Hosannas for one of the latest handouts from the so-called Provincial Growth Fund – a $94.8m “investment” to bring up to operational standard a 54km section of the Northland rail line – were muted, not surprisingly.
NZ’s state-owned KiwiRail, which racked up a $235m loss in the 2018 year, and a $197m loss the year before that, looks as if it will be saddled with yet more loss-making services – but Deputy PM Winston Peters justifies the investment on the grounds the rail line to Whangarei would otherwise become “unsafe” and have to close within 5 years.
Peters reckons closure would be unfair to the people of Northland. “That’s why the government is addressing decades of under-investment and neglect in the rail line, to support the future growth of rail in Northland”.
He makes no argument any government adviser (such as Treasury) has offered a sound business case for the spend-up. The KiwiRail board would probably have other priorities if it had been asked.
Thanks to NZ First, the coalition has earmarked more than $1bn to plough into NZ’s rail system, “so rail can play its proper role in reducing road congestion and emissions across our transport system”.
The state-owned enterprise hasn’t been profitable for years, despite the billions poured into the system by the long-suffering taxpayer over the last decade.

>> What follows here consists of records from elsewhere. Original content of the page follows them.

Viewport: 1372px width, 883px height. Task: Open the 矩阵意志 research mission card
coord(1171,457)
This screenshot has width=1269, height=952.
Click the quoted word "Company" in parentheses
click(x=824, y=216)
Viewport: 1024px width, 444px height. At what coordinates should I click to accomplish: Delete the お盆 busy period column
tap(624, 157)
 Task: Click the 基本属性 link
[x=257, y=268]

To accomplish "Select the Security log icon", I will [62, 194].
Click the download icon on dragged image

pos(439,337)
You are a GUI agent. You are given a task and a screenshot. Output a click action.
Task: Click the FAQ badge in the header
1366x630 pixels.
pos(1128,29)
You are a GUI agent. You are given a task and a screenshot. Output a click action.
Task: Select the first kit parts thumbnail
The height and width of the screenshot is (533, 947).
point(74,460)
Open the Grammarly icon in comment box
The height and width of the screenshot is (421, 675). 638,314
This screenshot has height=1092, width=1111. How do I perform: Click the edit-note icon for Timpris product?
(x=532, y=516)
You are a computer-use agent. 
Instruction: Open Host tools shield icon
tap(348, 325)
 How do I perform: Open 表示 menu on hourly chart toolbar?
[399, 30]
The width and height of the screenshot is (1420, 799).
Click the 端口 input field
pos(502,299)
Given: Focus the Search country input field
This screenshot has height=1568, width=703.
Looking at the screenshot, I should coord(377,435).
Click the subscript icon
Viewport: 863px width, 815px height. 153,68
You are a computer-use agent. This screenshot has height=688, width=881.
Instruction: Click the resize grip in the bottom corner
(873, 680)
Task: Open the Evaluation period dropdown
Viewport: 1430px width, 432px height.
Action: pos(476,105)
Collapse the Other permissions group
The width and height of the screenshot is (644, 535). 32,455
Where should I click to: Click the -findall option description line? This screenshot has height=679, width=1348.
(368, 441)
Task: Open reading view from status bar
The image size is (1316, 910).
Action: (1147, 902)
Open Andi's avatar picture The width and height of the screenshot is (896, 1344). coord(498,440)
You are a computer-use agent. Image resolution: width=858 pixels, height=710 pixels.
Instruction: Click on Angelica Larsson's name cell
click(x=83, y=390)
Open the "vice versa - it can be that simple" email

In what is a pure political gambit, Peters and his mate Shane Jones justify throwing taxpayer money into the Northland line on the grounds it will bring the track out of managed decline and preserve future investment opportunities.
Without the $94m, Northland, they say, would be cut off from rail services most other regions have. There would be significant benefits for Northland’s economy as a result of upgrading the line, in their view.
The fact is because the rail network does not generate sufficient cash to cover the level of required investment, a large proportion of the accounting value must be written off each year. That’s why it has become such a burden on the taxpayer, and will continue to be.
Far more important to the rail network than the Northland line is the interisland link which will require massive investment as the SOE replaces its three ageing Cook Strait ferries with two new, larger, purpose-built rail ferries. Interislander’s current fleet, comprising the Kaitaki, Kaiarahi and the Aratere, is due to be replaced by 2024 at the latest.
KiwiRail after a two-year consultation process decided rail-enabled ferries were the most cost effective, efficient and best in the long-term.
The decision represents a shift by KiwiRail, which in the past dismissed rail ferries as “very rare and really expensive”.
On the funding for the Northland project the ministers contend it will see about 54 kilometres of the 181 kilometre track replaced or upgraded; tens of thousands of sleepers replaced, tens of thousands of cubic metres of ballast added; aging bridges replaced; overdue maintenance work on tunnels carried out; ditches cleared and embankments stabilised.
“We are investing more than a billion dollars to get NZ’s rail system back on track, so rail can play its proper role in reducing road congestion and emissions across our transport system,” Peters said.
For his part Shane Jones believes the $94.8m Provincial Growth Fund investment will also help improve freight services on the line and have direct benefits for Northland’s economy.
“The maintenance work will make the line more resilient to weather events and freight services more timely and reliable.Not only does it set the right conditions for KiwiRail to grow its freight business, wherever possible KiwiRail will be using Northland-based contractors to carry out work. It will look to Northland first if they recruit more track staff, as well as sourcing materials in Northland. This initiative will see many millions of dollars being injected into Northland, helping stimulate the region’s economic growth.”
Meanwhile Peters, as Minister for State-Owned Enterprises, along with Finance Minister Robertson have named Brian Corban as Chair of KiwiRail Holdings Limited and the NZ Railways Corporation (NZRC).
Corban steps up from his previous role as deputy chair of the KiwiRail Board. He has been acting chair since the resignation of Greg Miller who became CEO.
Now 73 Corban has experience in leading Crown companies through restructuring and deregulatory changes having been chair of Genesis Energy, chair of Radio NZ, and the foundation chair of TVNZ.
Corban first served as deputy chair of NZ Railways Corporation and KiwiRail in 2008, when it was in transition back to Crown ownership.
He says he is “delighted to have the opportunity to lead KiwiRail during a period of transformation for New Zealand rail”.
Point of Order says good luck with that.